- [About this exercise] Every line from the line containing "You are a computer-use agent. Image" through the final line of the data is to be printed exactly; no other line is to appear.

- [Provided data]
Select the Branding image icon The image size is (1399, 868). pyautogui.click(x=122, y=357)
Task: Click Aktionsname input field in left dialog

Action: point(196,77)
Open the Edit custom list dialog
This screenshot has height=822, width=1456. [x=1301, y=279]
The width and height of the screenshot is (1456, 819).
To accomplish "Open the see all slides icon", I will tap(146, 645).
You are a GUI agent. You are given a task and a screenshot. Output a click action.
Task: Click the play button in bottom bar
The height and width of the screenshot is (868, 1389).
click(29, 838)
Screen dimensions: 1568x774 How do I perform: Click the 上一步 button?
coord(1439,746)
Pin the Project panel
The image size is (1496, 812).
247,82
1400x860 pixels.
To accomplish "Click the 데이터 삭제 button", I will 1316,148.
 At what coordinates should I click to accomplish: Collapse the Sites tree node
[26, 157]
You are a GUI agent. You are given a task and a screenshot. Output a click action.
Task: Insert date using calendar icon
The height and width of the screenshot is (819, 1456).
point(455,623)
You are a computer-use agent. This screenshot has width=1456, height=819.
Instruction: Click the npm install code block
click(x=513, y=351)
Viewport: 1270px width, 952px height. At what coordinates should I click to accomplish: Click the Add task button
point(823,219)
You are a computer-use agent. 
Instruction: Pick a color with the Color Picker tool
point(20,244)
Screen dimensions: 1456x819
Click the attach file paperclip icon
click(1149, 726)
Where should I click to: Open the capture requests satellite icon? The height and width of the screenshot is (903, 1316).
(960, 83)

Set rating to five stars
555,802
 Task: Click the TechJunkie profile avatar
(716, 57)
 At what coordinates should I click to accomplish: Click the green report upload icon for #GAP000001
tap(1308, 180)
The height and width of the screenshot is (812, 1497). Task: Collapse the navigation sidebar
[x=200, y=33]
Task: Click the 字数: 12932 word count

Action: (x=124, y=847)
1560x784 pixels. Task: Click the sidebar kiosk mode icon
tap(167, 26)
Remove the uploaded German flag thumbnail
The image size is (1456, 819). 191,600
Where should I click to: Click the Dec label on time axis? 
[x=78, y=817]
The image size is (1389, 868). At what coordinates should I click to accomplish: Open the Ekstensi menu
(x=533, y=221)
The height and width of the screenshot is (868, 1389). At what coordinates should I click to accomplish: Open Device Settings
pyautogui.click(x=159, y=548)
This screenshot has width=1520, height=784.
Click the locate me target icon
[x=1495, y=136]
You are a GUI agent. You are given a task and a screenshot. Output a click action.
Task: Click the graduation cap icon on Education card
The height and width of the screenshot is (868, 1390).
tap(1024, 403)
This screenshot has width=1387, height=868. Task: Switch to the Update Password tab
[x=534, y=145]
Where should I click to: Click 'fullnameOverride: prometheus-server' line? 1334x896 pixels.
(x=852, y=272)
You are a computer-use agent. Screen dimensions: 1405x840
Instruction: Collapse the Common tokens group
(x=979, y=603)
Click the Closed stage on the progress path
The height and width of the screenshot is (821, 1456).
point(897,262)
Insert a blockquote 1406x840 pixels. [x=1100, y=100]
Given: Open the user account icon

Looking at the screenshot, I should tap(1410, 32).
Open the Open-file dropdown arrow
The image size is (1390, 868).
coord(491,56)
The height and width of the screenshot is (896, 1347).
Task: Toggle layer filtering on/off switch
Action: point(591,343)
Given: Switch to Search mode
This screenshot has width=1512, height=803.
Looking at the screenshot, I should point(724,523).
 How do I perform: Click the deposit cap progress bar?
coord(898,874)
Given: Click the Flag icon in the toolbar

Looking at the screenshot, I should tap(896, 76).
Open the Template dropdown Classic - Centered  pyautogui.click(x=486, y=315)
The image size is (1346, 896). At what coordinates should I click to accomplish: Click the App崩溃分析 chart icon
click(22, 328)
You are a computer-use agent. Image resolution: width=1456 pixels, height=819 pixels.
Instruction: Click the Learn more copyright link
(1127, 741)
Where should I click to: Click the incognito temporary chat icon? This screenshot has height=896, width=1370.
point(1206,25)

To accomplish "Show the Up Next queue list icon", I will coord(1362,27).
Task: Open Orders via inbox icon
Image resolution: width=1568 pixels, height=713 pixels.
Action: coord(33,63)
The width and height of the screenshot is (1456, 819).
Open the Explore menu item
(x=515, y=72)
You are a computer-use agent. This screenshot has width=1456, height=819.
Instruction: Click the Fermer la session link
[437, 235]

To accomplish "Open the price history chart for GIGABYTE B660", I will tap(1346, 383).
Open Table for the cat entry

- [Final answer]
You are a computer-use agent. Image resolution: width=1456 pixels, height=819 pixels.
Instruction: Click the Learn more copyright link
(1127, 741)
Where should I click to: Click the incognito temporary chat icon? This screenshot has height=896, width=1370.
point(1206,25)

To accomplish "Show the Up Next queue list icon", I will coord(1362,27).
Task: Open Orders via inbox icon
Image resolution: width=1568 pixels, height=713 pixels.
Action: coord(33,63)
The width and height of the screenshot is (1456, 819).
Open the Explore menu item
(x=515, y=72)
You are a computer-use agent. This screenshot has width=1456, height=819.
Instruction: Click the Fermer la session link
[437, 235]

To accomplish "Open the price history chart for GIGABYTE B660", I will tap(1346, 383).
Open Table for the cat entry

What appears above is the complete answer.